JOB >>
According to the excerpt on RRAM crossbar memory modeling, which two input files does RRAMSpec take?

SOURCE >>
╭──

A RRAM cell model with a voltage dependent write time, and an array model
with an accurate voltage drop analysis are the essential components required
for developing such an architectural modeling framework. The existing RRAM
modelling frameworks [12–14] are either less accurate due to the approximate array
voltage drop analysis or very slow since they depend on SPICE simulations [9].
This paper makes the following new contributions:
1. We present an architectural modeling approach to evaluate timings, energy
consumption, and silicon area of high density RRAM crossbar memories.
2. We prove that the conventional modelling approach (assuming constant sneak
currents) fails at lower technology nodes due to increased voltage drop in the
crossbar array, and due to the non-linearity of the selector.
3. We show the trends in RRAM read/write times and energies with the increase
in crossbar array size. Contrary to the popular belief, we show that the write
time can decrease with the increase in array size.
4. Finally, we compare the output of our framework with a state-of-the-art
NVM modelling framework [12].
RRAMSpec gets a technology input file and an architectural input file. The
technology input file includes RRAM cell, selector, and CMOS technology re-
lated parameters. The architectural input file contains the required density, the
optimization target (fixed, performance, energy) etc.

╰──

DATASET >>
╭──

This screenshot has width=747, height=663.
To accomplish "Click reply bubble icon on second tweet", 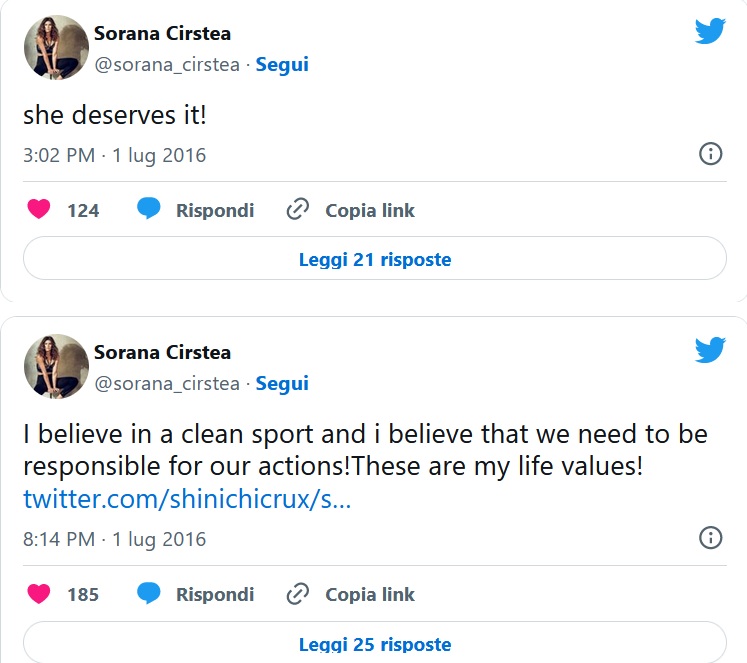I will click(149, 594).
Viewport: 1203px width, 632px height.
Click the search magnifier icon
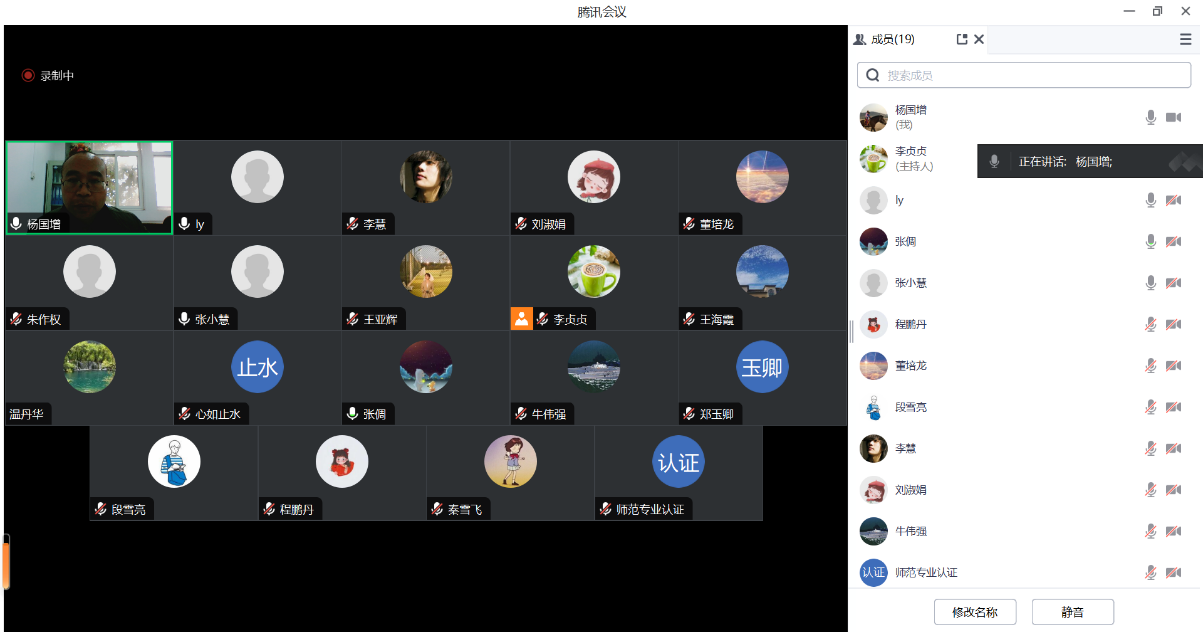(x=873, y=75)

╰──

WRITTEN SOLUTION >>
A technology input file and an architectural input file.